Start of Excerpt to read

A reduction in adipose tissue has been proposed as a major mechanism for restricting chronic inflammation [51]. Physical activity has a key role in weight loss programmes within the CKD population; patients who regularly take part in exercise are more likely to succeed in achieving planned weight loss by inducing a greater energy deficit [110]. No studies thus far have investigated inflammatory markers in CKD patients taking part in planned weight-loss programmes. Since adipose tissue and indwelling macrophages are major contributors to circulating concentrations of pro-inflammatory adipokines leptin, resistin, TNF-α, and IL-6 amongst others [23], and truncal fat mass is associated with increased levels of inflammation in ESRD [111], it is intuitive to suggest a successful reduction in fat-mass and shift in body composition would have anti-inflammatory benefits in CKD patients; further research is required in this area.
ESRD patients have been reported to have over 3-fold elevations in pro-inflammatory monocytes (CD14lowCD16+) which contribute significantly to inflammation despite representing only 5.5% of monocytes in healthy subjects [112, 113]. Furthermore, TLR2 and TLR4 have been shown to be up-regulated [114], and regulatory T cell numbers and capacity are suppressed [115, 116]. Since exercise training may redress these imbalances in other populations [51], future research should investigate these mechanisms.
8. Conclusions
From the sparse data available some tentative conclusions can be drawn. Observational data suggests that habitual physical activity levels and fitness are associated with a reduced inflammatory profile and consequently improved survival.
A few, small, short-duration intervention studies which increase physical fitness, strength, and activity levels have mixed effects on systemic inflammation in CKD patients; this follows similar results from short-duration studies in the general population although training in other chronic disease cohorts has demonstrated beneficial effects. In CKD patients there are other numerous benefits of regular exercise, and importantly, it has not been shown to have any detrimental effect in terms of inducing inflammation or muscle catabolism. In fact, the greatest degrees of muscle hypertrophy are associated with the greatest improvements in markers of inflammation.
Data in healthy groups have shown improvements in inflammatory factors through reductions in fat mass, the regular release of anti-inflammatory myokines, and adaptations to leukocytes including phenotypic switching, expression of TLRs and numbers of circulating regulatory T lymphocytes. These represent future areas for research.
Development of exercise programmes in chronic kidney disease to maximise benefits for the patient provides a challenge. The CKD population are frequently sedentary and present chronic systemic inflammation; there may be great potential for long-term exercise interventions to shift habitual activity and improve health status.

End of Excerpt to read
Start of Data block

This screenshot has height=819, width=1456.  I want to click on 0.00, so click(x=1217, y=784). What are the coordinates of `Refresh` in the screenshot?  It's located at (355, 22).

End of Data block

## Brief 1:
Translate into French this sentence from the passage on exercise and inflammation in chronic kidney disease: "From the sparse data available some tentative conclusions can be drawn."
## Brief 2:
Reproduce the passage on exercise and inflammation in chronic kidney disease from "A few, small, short-duration" to "markers of inflammation.".
The listing is separate material and is unrelated to the passage on exercise and inflammation in chronic kidney disease.

## Response box 1:
À partir des rares données disponibles, on peut tirer quelques conclusions provisoires.

## Response box 2:
A few, small, short-duration intervention studies which increase physical fitness, strength, and activity levels have mixed effects on systemic inflammation in CKD patients; this follows similar results from short-duration studies in the general population although training in other chronic disease cohorts has demonstrated beneficial effects. In CKD patients there are other numerous benefits of regular exercise, and importantly, it has not been shown to have any detrimental effect in terms of inducing inflammation or muscle catabolism. In fact, the greatest degrees of muscle hypertrophy are associated with the greatest improvements in markers of inflammation.